I think this is projection, honestly. Children don't have adult responsibilities, so the cost-benefit analysis is very different for them. And if they're destined to be Broadway stars, Silicon Valley moguls, or whatever, documented U.S. citizenship is at the very least helpful.

I'm trying to see the benefits of "flying under the radar" for the child, but I just don't see it for the child absent something very unusual. I can definitely see circumstances when adults might do that, but the "cloak and dagger" stuff projected onto children is a bridge too far for me.


----------



## maz57

Bottom line...other than the guaranteed right to return, there is NO advantage to US citizenship if you don't live in the US. If one doesn't intend to return, it's best to shed US citizenship ASAP. It can only get worse. I don't understand why the US government is doing this but everyone affected has to respond in a manner appropriate to their individual circumstances. 

It's ironic, but I believe that for occasional visits I am safer traveling on my Canadian passport now that I have lost my US citizenship. At least now I get a little respect when I roll up to US customs. Worst case scenario; I am refused entry. I can live with that.


----------



## Vangrrl

Hi! My situation is somewhat similar to yours. I am American by birth and dual citizen of Canada and the US. I'm married to a Canadian. We have two children, one who was born in the US and one who is not.

My son (who is 7) and I travel to the US on US passports. I don't feel we have a choice in the matter - we have been warned on the few occasions that we have traveled on Canadian passports.

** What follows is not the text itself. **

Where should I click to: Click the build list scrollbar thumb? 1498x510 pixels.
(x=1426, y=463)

My Canadian-born daughter (who is 5) travels on her Canadian passport. We have been asked about her citizenship/passport at the border only once - the implication was that she should be a US citizen since I am. I told the agent truthfully that I don't believe that I lived in the US long enough to pass along citizenship to her and left it at that. I have no intention of applying for US citizenship on her behalf. 

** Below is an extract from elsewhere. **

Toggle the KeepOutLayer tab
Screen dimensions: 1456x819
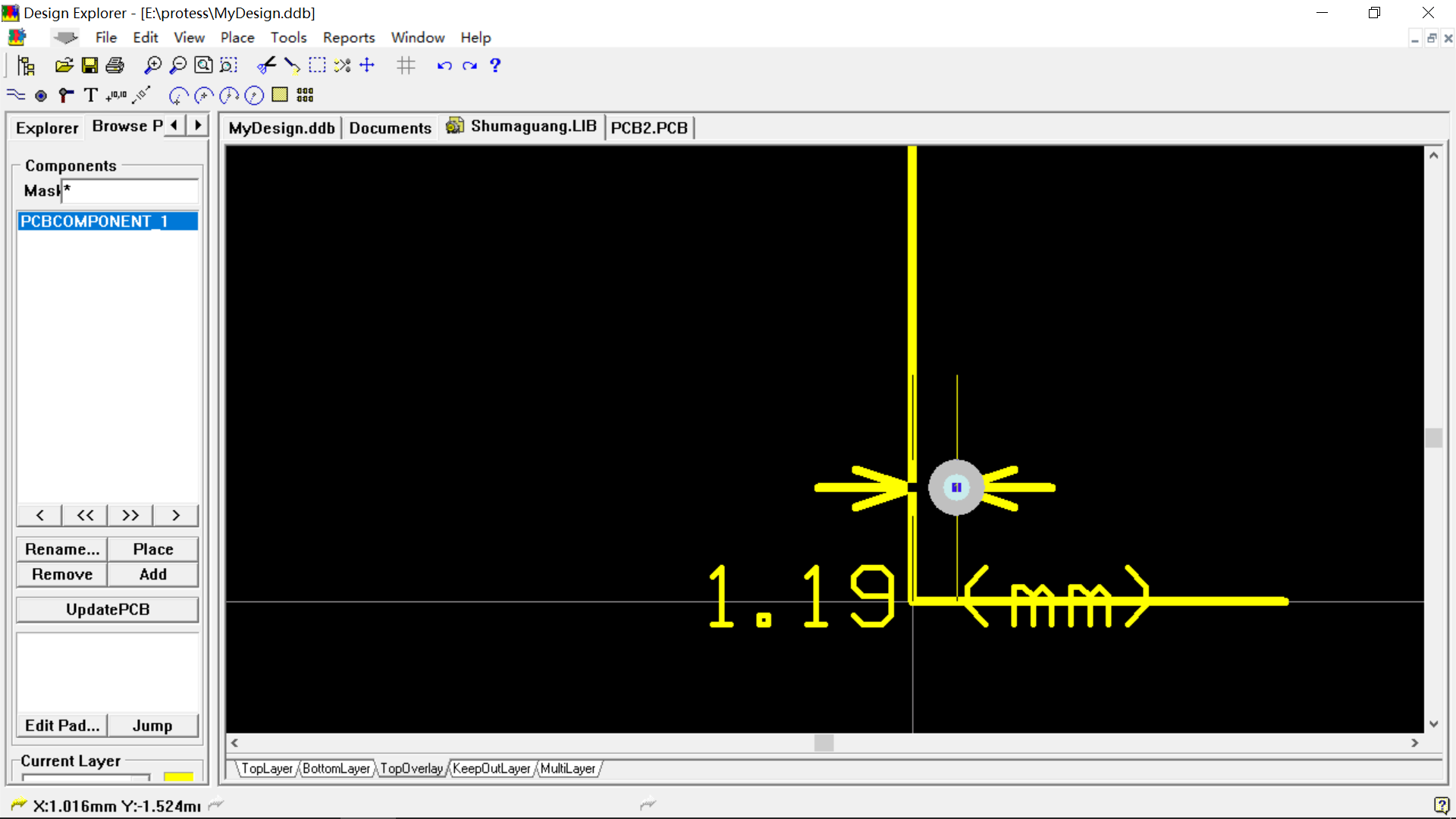point(490,768)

My kids have RESPs. They were opened in my name (before I found out that I needed to file US taxes). We have since transferred them to my husband's name.

I do not have a TFSA. I don't believe it would be advantageous. I do have RRSPs, and there is a form that you file along with your taxes to defer tax on them. 

I am employed by my husband's corporation. I declare my earned income from his company. But I don't declare his income, or his corporation earnings.


----------



## Nononymous

With travel, I'm basically "feh" towards the legality or illegality. They've not enforced this for years. If they begin to enforce it, which seems to be the case, then I use a US passport and she's Canadian because I didn't live long enough in the US, or so I pretend.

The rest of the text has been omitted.